Are women more likely to gain weight than men, well new research seems to point in this direction.
Over recent years women have been the target for weight loss campaigns with many claiming that they struggle to lose the pounds, especially in comparison to men and now research suggests that women do find it easier to gain weight than men.
New research from scientists in the UK and the US has found that women may be more susceptible to gaining weight because of differences in the brain compared to men.
The study found that the area of the brain that controls calorie use in the body is different in men and women.
Researchers used mice to investigate whether there was a difference between the sexes which could affect weight gain.
This research was not done purely for vanity reasons, weight gain is an important health risk that is putting huge pressure on health services around the world and scientists are trying to find new ways to try and tackle the problem by looking deeper into the reasons behind being overweight and obese.
According to a report by the Independent, the researchers were able to make obese, sedentary male mice healthy, however they were could not replicate this in female mice and it is this evidence that has led researchers to believe that the area of the brain that influences the use of calories within the body is different between the genders.
Pro-opiomelanocortin (POMC) peptides, hormones made in this area of the brain, regulate the appetite, physical activity, energy expenditure and body weight.
But what was very interesting about the research was that the study, published in the journal ‘Molecular Metabolism’ found that POMC neurons perform different functions.

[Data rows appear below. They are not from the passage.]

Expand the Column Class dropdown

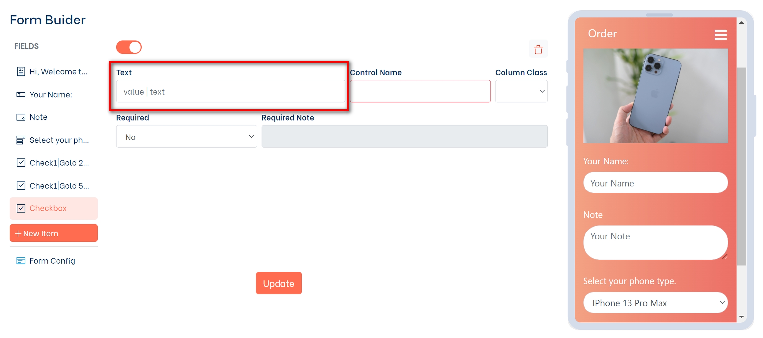click(x=521, y=91)
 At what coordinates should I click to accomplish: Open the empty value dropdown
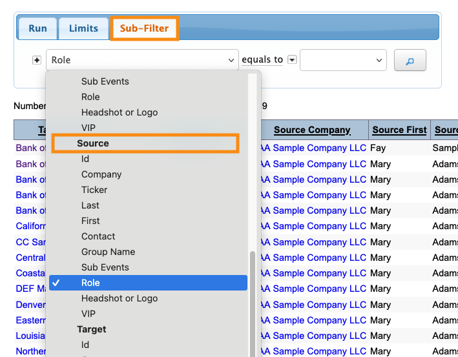(343, 60)
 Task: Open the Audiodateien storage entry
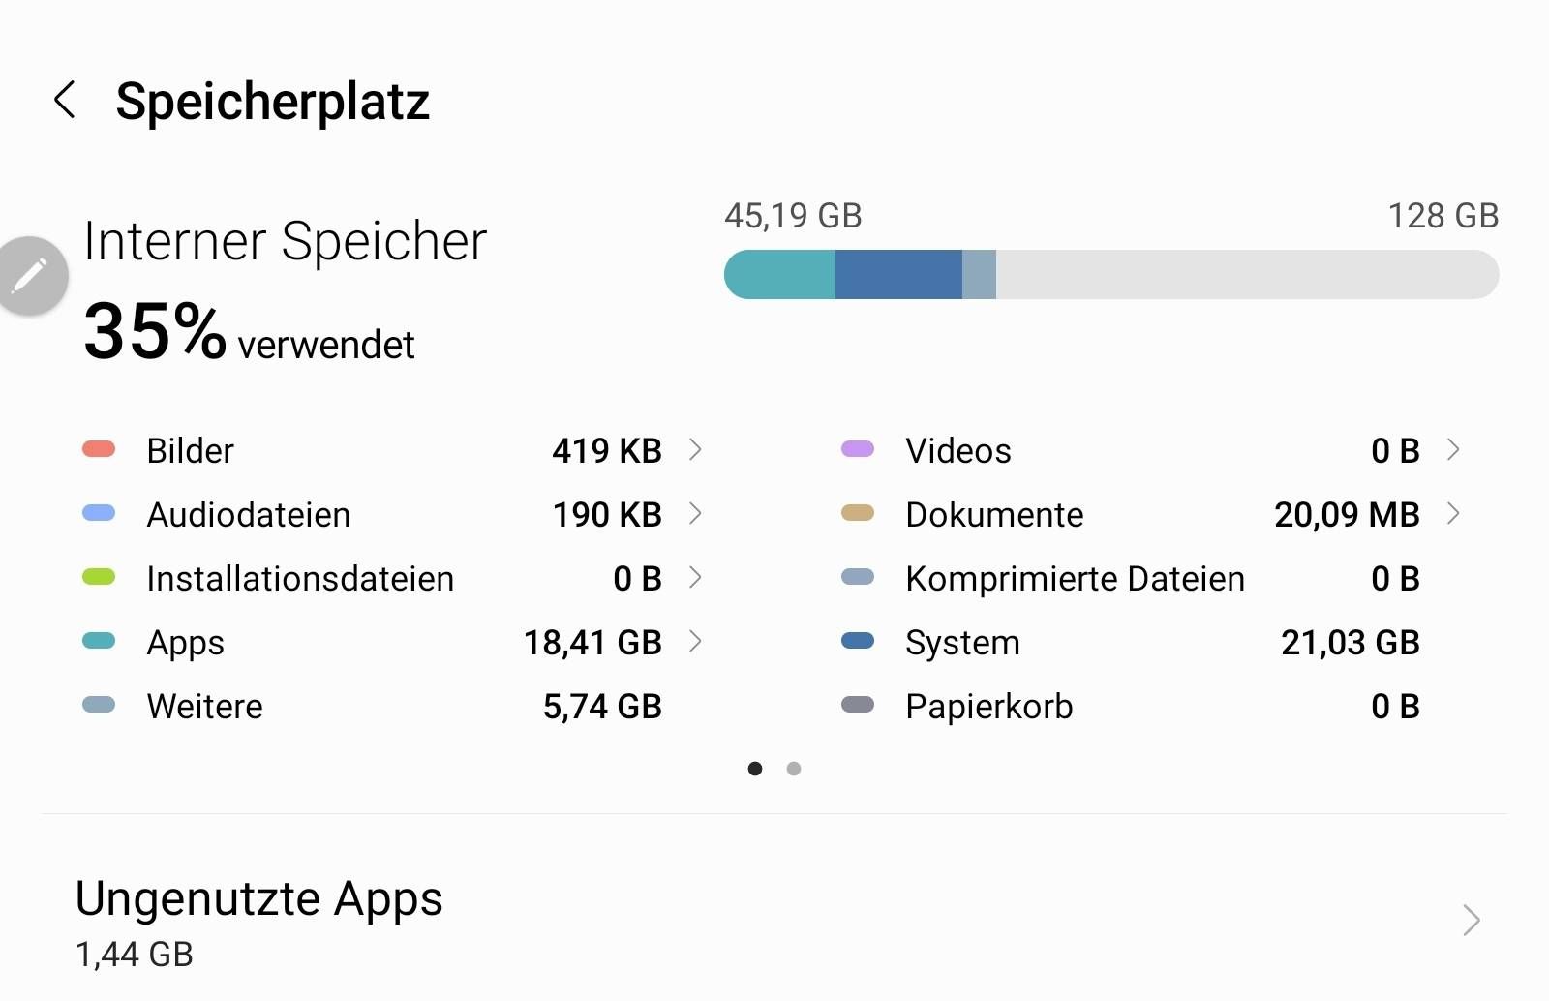pyautogui.click(x=394, y=514)
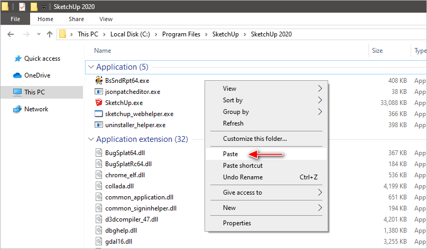Click the Network icon in navigation pane
The image size is (427, 249).
(x=17, y=109)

“While the subset targeted by obesity medication lorcaserin influences appetite in both males and female mice, in males, this subset has the added benefit of also modulating physical activity and energy expenditure,” said lead author Professor Lora Heisler at the University of Aberdeen’s Rowett Institute of Nutrition and Health.

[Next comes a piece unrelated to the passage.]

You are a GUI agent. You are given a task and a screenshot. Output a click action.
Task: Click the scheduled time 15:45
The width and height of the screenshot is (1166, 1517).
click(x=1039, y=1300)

However in female mice, physical activity and energy expenditure were not strongly affected.
“So, while medications targeting this source of POMC peptides may effectively reduce appetite in females, our evidence suggests that they will not tap into the signals in our brain that modulate physical activity and energy expenditure,” said Professor Heisler.
Professor Heisler hopes that this new research will be able to help tackle the global obesity problem, adding: “Currently there is no difference in how obesity is treated in men and women.